_WORK TO COMPLETE_
Every line holding the string "size" should be copied out of the listing.

_MATERIAL FOR THE TASK_
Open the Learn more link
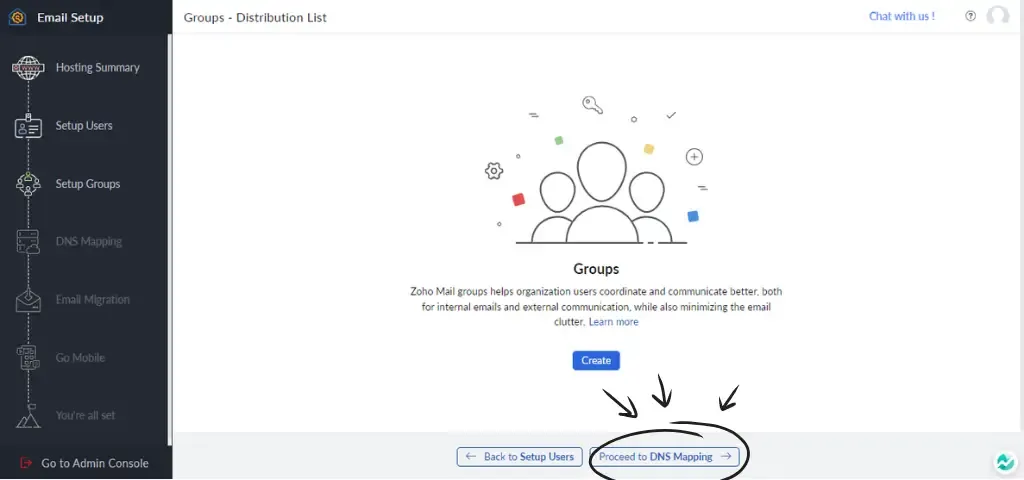The width and height of the screenshot is (1024, 480). click(x=613, y=322)
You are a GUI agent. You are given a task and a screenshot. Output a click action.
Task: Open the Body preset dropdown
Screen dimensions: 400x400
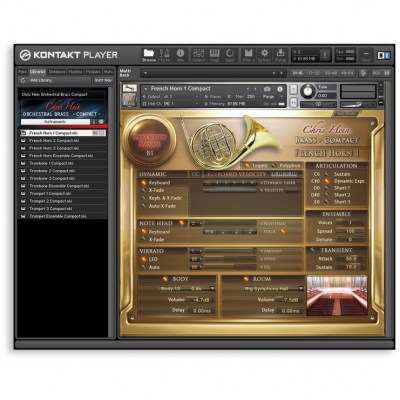pyautogui.click(x=187, y=289)
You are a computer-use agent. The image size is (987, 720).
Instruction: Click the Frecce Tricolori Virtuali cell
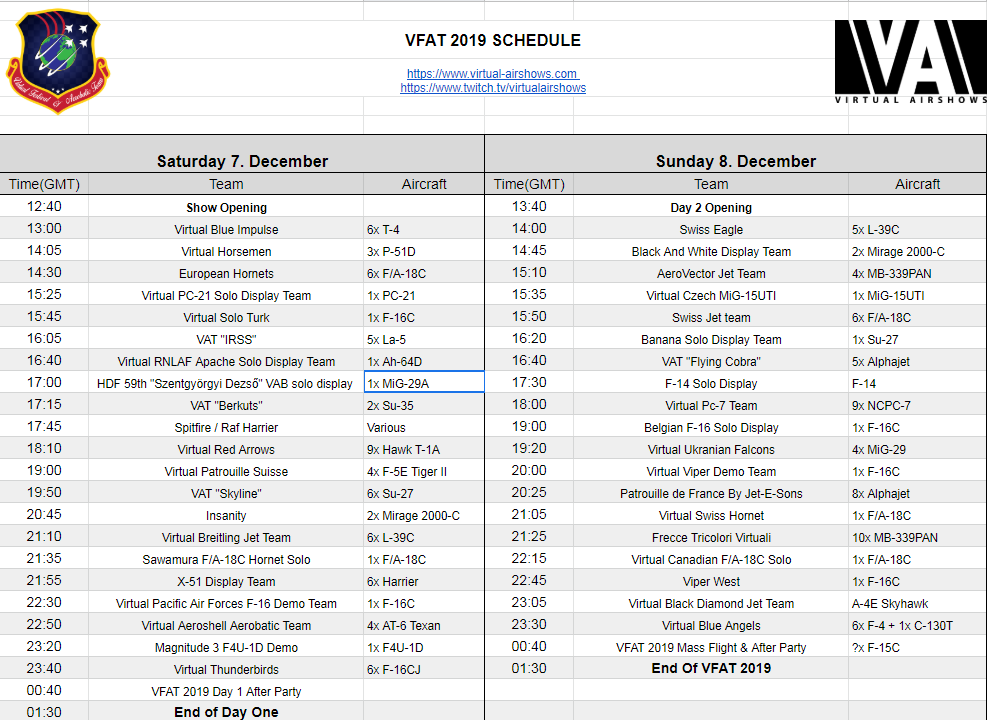711,538
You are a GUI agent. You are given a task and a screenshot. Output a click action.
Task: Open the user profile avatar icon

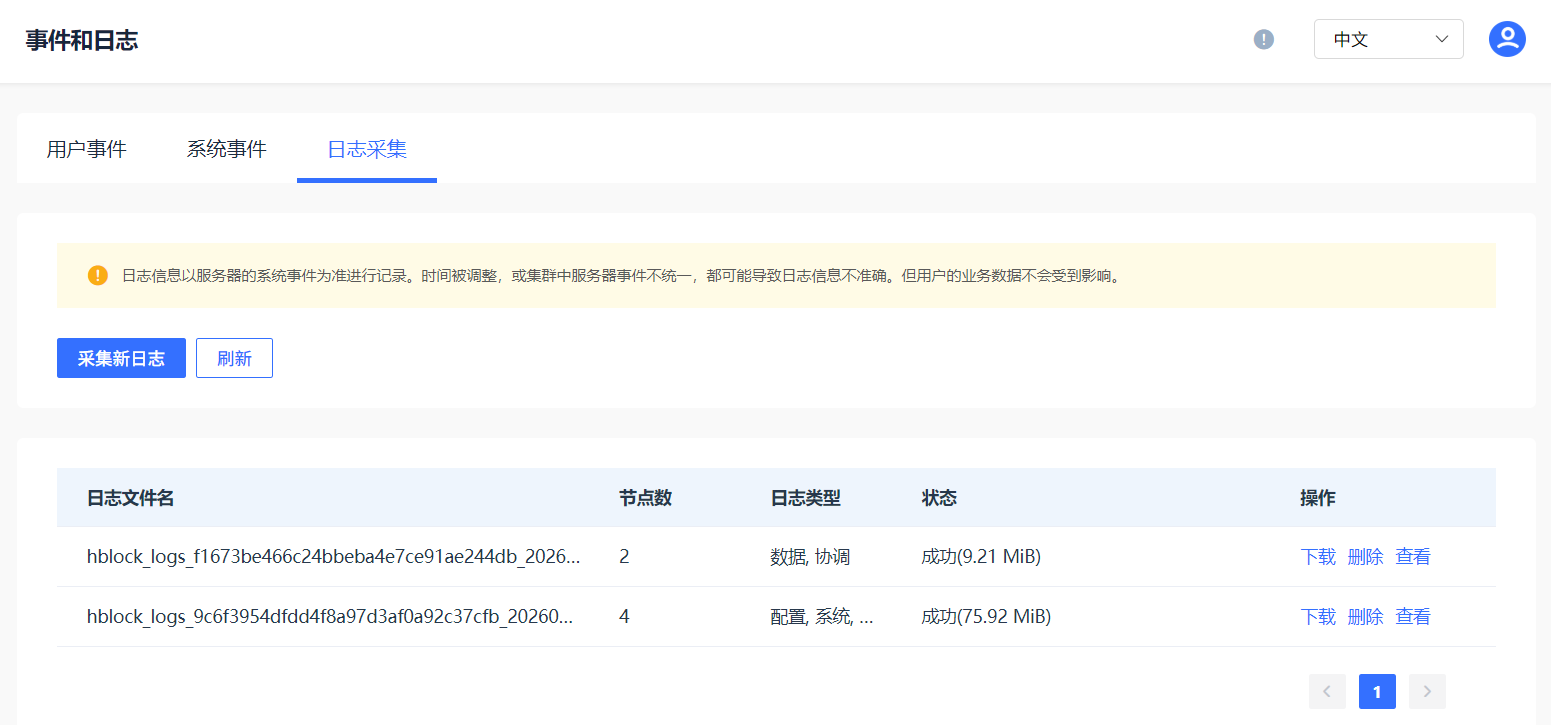tap(1506, 39)

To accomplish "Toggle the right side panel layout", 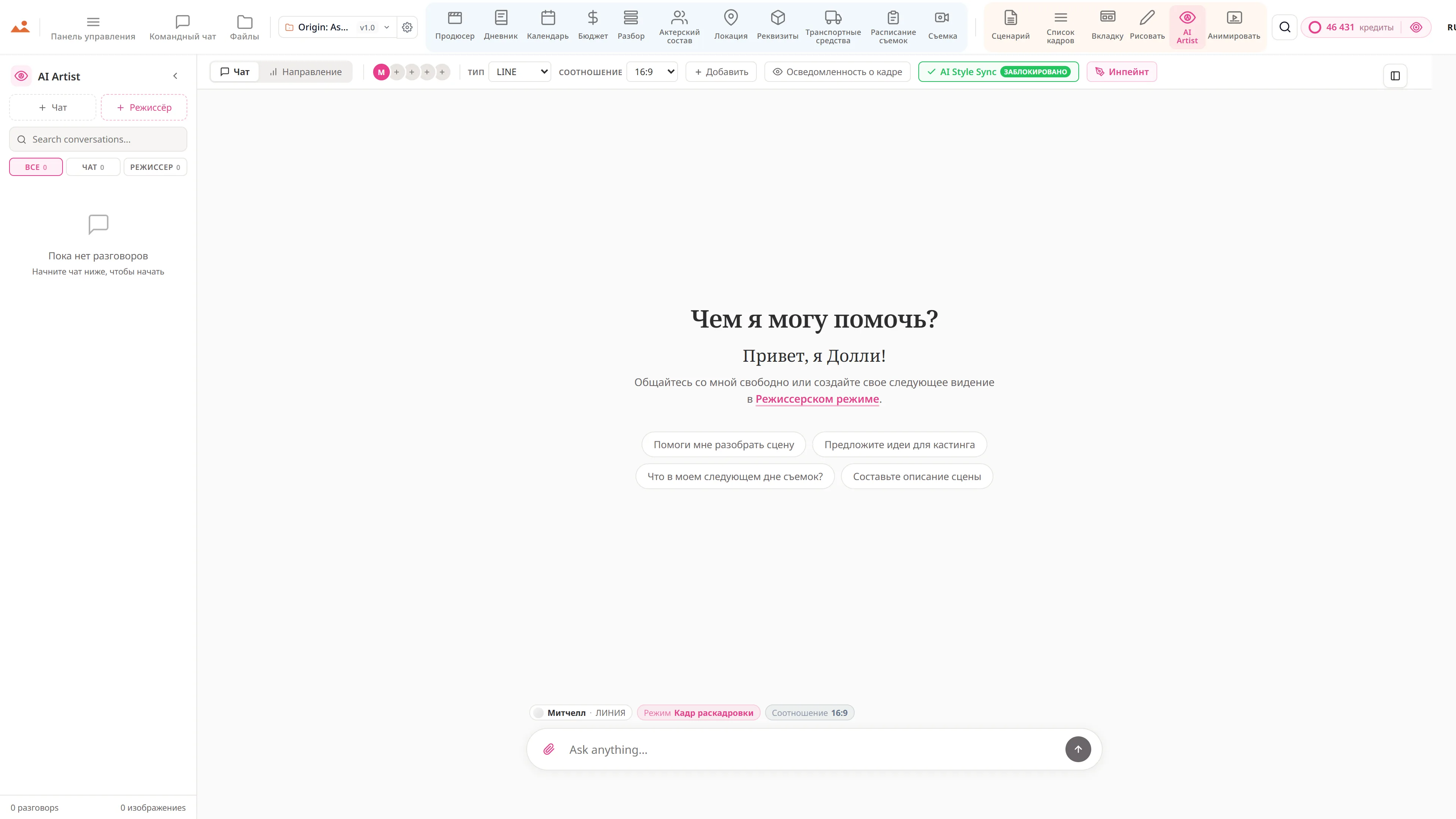I will tap(1395, 76).
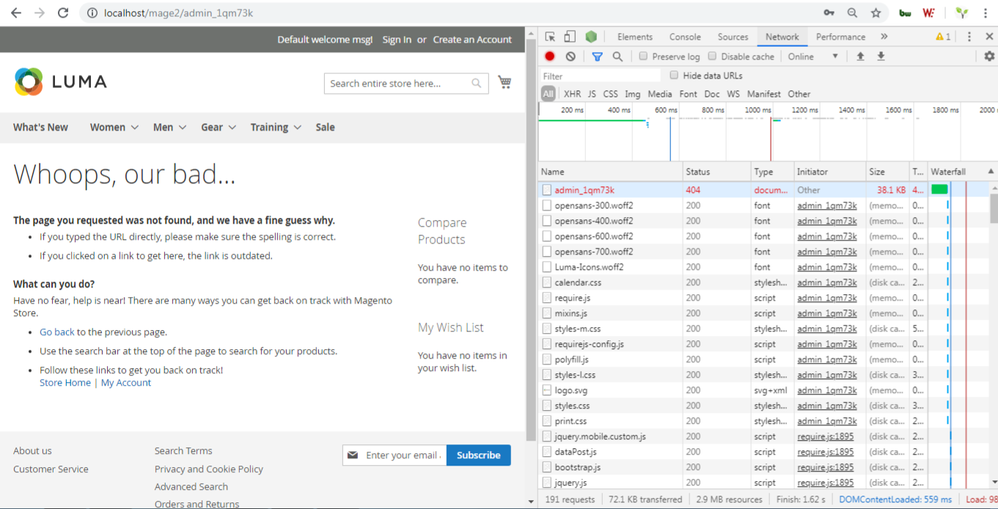
Task: Toggle the device toolbar icon
Action: pos(570,37)
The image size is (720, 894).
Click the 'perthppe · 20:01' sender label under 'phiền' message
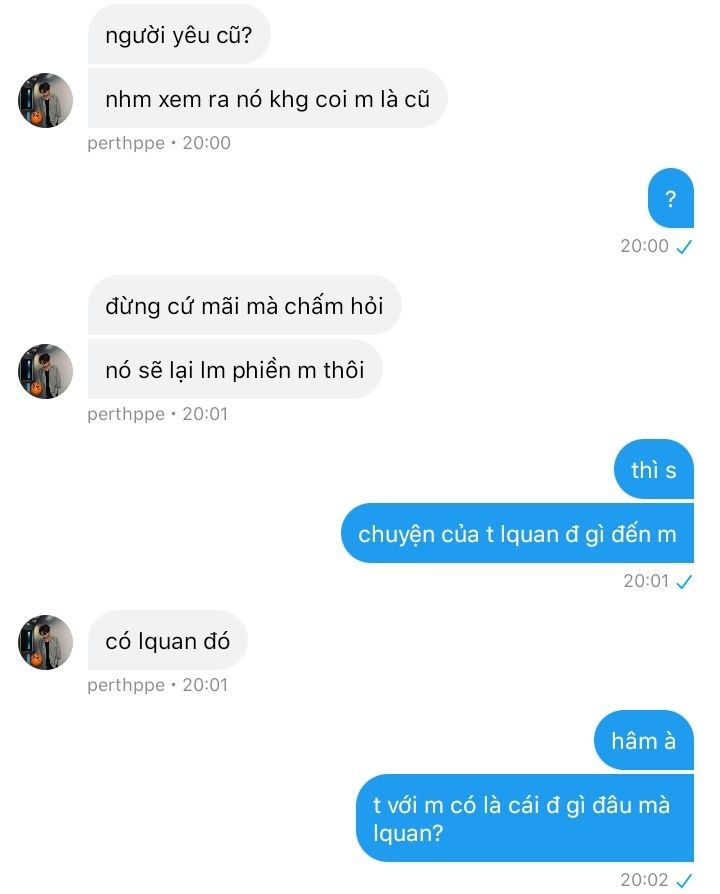point(157,414)
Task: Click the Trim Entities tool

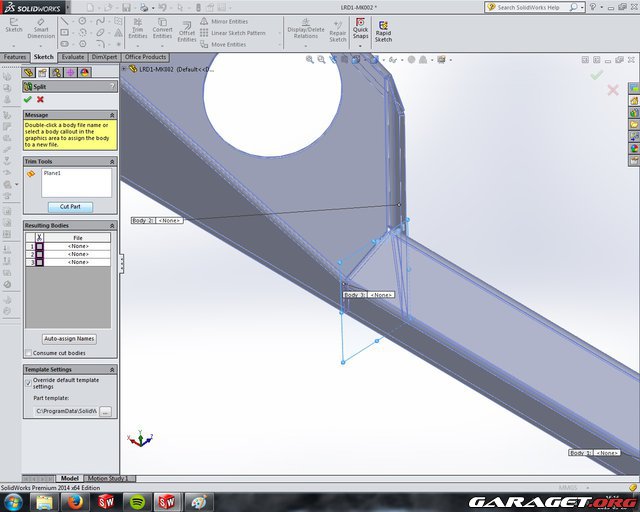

_SOLUTION TO THE PROBLEM_
You are a computer-use agent. The image size is (987, 720).
The image size is (720, 894).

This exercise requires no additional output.